KIEV/ISTANBUL (Reuters) - Ukraine secured approval on Thursday to establish an independent church in what Kiev says is a vital step against Russian meddling in its affairs, but the Russian clergy fiercely opposes the biggest split in Christianity for a thousand years.
At a three-day synod presided over by the Ecumenical Patriarch in Istanbul, seat of the global spiritual leader of roughly 300 million Orthodox Christians, endorsed Ukraine’s request for an “autocephalous” (independent) church.
The synod will “proceed to the granting of Autocephaly to the Church of Ukraine,” a statement said.
The synod took several decisions to pave the way for Ukraine to set up its church, including rehabilitating a Ukrainian patriarch excommunicated by the Russian Orthodox Church for leading a breakaway church in the early 1990s.
In retaliation, the Russian Orthodox Church said it would break eucharistical relations with the Ecumenical Patriarchate, Interfax news agency quoted a spokesman as saying.
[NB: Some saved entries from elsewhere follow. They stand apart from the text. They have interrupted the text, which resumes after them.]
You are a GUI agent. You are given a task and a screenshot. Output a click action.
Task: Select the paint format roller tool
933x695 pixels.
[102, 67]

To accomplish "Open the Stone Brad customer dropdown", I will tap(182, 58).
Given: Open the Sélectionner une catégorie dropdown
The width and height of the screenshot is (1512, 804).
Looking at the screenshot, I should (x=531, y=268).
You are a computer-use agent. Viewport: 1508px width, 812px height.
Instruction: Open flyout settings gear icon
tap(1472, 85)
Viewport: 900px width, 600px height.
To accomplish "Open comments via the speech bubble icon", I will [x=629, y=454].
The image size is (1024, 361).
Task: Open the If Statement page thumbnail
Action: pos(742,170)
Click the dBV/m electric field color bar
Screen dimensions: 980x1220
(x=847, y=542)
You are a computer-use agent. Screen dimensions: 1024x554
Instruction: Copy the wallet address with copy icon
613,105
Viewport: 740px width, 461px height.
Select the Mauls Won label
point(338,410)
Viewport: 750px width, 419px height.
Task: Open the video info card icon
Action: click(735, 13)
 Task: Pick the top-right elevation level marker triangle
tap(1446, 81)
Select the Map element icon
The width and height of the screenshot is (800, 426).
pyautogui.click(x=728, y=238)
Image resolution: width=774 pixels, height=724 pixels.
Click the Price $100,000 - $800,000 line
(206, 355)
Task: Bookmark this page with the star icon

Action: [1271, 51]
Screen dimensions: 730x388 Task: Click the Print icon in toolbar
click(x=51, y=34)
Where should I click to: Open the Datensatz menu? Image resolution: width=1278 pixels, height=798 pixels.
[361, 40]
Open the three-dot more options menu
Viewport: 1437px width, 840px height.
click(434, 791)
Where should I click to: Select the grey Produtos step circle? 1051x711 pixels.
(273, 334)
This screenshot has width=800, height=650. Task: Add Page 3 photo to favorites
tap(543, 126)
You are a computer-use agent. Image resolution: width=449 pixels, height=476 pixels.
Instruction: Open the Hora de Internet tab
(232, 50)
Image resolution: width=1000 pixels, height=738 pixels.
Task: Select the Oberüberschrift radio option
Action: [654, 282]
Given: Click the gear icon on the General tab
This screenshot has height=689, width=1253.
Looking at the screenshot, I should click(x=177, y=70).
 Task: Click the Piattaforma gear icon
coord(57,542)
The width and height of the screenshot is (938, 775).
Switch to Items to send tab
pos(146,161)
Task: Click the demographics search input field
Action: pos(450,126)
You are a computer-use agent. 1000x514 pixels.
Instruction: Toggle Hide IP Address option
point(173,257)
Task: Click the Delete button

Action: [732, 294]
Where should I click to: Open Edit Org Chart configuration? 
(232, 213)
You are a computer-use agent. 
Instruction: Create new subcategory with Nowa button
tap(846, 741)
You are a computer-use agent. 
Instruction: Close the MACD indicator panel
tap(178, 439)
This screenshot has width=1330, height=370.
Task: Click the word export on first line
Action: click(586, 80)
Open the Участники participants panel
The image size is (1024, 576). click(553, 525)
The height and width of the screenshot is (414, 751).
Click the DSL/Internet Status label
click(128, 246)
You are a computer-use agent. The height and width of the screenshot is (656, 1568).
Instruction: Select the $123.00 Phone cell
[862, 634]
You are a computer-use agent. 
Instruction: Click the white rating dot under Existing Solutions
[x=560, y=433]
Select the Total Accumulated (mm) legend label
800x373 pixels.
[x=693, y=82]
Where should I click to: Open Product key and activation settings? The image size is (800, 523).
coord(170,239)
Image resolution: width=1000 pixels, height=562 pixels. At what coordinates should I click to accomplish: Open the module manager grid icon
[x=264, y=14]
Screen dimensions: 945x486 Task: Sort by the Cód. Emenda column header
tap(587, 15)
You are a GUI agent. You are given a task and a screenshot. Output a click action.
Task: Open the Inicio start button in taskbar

The tussle over Ukraine’s spiritual future flows from the poisoning of relations between Kiev and Moscow after Russia’s annexation of Crimea in 2014 and the outbreak of separatist fighting in Ukraine’s east that has killed over 10,000 people.
Ukraine accuses the Russian Orthodox Church of wielding a pernicious influence on its soil, allowing itself to be used as a tool of the Kremlin to justify Russian expansionism and support of separatist rebels in eastern Ukraine.
Ukraine’s victory on the church issue could bolster pro-Western President Petro Poroshenko’s campaign in what is expected to be a tight election race next year.
“The decisions of the Ecumenical Patriarch and Synod finally dispelled the imperial illusions and chauvinistic fantasies of Moscow,” Poroshenko said. “It is a question of our independence, national security, statehood, a question of world geopolitics.”
The Russian Orthodox Church has compared Ukraine’s moves for independence to the Great Schism of 1054 that split western and eastern Christianity, and warned they could lead to an irreversible rupture in the global Orthodox community.
On Thursday, its spokesman said Istanbul had “crossed a red line” by reversing the excommunication of Patriarch Filaret. Filaret hopes to lead the independent church.The Kremlin also voiced its displeasure, saying it opposed anything leading to a split in the Orthodox faith.
Filaret told reporters that Thursday’s decision paved the way for Ukraine to merge its three main Orthodox church branches into the new independent entity.
Ukraine and Russia trace their Orthodox Christian roots to Volodymyr the Great, the prince whose baptism in 988 in Kiev led to the christianisation of the region known as the “Kievan Rus”.
The church known as the Moscow Patriarchate, which is aligned with the Russian Orthodox Church, earlier dominated in Ukraine but has been challenged by a rival known as the Kiev Patriarchate formed after the 1991 break-up of the Russian-dominated Soviet Union.
Led by Filaret, the Kiev Patriarchate has championed an independent Ukrainian church and Ukraine’s closer integration with the West. He is an outspoken critic of Russia’s political leadership, charging that Vladimir Putin is possessed by Satan.
The Moscow Patriarchate denies its church is a security threat to Ukraine and, far from being a Kremlin stooge, says it has done much to promote peace in the country’s east.
The Russian Orthodox Church has attacked Ukraine’s bid for independence as a gambit by Poroshenko to shore up his flagging popularity. It calls the Kiev Patriarchate illegitimate and its spokesman warned that the split would lead to a “tragic and possibly irretrievable schism of the whole Orthodoxy”.
In retaliation for the Ecumenical Patriarch Bartholomew’s support for Ukraine, the Russian Orthodox Church decided last month to stop participating in structures chaired by the patriarch and would no longer commemorate him in his services.
It has threatened to go one step further by no longer recognizing him as the first among equals in the Orthodox world.
Asked about Russian warnings that the church split could lead to violence in Ukraine, Kurt Volker, Washington’s ambassador to the Ukraine conflict, said on Thursday: “I hope there are not protests and violence orchestrated as a result of this decision. I think it would be tragic to see that.”